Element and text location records
===============

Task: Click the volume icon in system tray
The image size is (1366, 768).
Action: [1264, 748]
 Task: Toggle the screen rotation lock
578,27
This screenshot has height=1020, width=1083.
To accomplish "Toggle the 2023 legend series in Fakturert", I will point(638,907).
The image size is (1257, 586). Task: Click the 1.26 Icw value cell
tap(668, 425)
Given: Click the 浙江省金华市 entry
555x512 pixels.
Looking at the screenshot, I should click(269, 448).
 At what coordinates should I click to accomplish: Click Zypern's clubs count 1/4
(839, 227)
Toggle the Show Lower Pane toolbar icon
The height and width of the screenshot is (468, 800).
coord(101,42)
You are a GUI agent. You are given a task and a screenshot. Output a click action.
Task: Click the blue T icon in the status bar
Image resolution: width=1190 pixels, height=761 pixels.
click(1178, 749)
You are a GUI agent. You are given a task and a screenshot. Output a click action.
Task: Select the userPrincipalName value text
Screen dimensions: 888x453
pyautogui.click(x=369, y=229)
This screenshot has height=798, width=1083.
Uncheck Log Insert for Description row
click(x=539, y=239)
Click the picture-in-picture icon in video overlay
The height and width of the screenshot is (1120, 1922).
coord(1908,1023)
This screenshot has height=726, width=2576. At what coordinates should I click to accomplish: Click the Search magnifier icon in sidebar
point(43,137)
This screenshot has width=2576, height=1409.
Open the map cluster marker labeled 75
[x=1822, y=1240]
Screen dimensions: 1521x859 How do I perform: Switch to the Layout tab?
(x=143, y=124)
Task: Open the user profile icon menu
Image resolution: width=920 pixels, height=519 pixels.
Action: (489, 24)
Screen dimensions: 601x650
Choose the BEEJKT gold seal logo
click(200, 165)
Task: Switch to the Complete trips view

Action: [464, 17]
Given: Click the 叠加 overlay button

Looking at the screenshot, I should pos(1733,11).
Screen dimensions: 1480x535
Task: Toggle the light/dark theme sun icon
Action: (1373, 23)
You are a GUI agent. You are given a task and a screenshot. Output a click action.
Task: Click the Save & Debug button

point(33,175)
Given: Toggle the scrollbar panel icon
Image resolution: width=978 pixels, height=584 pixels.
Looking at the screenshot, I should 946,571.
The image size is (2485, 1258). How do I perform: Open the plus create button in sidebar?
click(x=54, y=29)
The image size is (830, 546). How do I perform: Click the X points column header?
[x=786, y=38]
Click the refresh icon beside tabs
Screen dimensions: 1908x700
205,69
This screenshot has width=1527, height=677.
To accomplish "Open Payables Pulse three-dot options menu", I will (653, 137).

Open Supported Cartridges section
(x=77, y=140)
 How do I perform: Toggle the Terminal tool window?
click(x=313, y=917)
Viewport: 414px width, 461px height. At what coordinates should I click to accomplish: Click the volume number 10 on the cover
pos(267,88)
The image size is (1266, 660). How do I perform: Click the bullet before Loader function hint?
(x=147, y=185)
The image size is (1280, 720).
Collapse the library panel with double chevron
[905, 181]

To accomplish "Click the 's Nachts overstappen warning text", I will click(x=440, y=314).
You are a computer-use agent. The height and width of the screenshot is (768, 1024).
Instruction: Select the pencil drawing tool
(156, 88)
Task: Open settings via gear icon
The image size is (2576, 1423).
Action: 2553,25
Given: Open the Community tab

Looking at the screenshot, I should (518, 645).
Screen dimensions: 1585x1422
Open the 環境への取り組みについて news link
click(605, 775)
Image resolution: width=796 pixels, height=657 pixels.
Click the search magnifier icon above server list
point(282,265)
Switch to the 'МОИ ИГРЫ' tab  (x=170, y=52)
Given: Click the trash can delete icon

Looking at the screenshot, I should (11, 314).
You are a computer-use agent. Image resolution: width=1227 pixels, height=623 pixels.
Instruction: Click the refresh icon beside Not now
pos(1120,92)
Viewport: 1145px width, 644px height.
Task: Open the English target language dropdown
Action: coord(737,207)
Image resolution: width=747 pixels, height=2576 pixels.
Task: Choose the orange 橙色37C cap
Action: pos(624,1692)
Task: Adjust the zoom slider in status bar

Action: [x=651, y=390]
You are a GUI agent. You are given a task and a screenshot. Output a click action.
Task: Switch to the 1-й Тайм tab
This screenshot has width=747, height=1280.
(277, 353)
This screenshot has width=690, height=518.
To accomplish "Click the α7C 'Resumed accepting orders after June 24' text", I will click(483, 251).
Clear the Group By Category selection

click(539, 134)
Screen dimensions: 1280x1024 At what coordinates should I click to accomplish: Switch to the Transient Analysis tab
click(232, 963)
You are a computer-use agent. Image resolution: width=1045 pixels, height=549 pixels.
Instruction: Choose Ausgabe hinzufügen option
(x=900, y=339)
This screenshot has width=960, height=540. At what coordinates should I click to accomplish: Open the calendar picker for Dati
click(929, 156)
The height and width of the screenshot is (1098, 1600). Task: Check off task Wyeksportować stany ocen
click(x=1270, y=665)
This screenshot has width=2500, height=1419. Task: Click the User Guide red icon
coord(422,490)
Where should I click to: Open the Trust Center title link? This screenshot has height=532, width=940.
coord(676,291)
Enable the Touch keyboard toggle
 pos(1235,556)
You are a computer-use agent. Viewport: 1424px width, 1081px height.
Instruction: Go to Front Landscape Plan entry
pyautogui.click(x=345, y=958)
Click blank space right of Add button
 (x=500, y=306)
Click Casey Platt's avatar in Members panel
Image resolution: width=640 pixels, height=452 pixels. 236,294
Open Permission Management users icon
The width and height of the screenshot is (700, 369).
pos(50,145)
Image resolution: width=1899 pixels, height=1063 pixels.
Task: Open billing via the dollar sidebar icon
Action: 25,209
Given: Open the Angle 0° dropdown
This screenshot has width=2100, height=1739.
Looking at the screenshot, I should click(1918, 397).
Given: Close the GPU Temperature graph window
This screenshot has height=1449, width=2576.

===============

(Written request):
Express the lines of the records between the line holding "Given: Open the Community tab" and the line holding "Switch to the 'МОИ", inclusive, as a JSON list of strings with one string per line, leaving out blank lines.

(Exercise answer):
[
  "Given: Open the Community tab",
  "Looking at the screenshot, I should (518, 645).",
  "Screen dimensions: 1585x1422",
  "Open the 環境への取り組みについて news link",
  "click(605, 775)",
  "Image resolution: width=796 pixels, height=657 pixels.",
  "Click the search magnifier icon above server list",
  "point(282,265)",
  "Switch to the 'МОИ ИГРЫ' tab  (x=170, y=52)"
]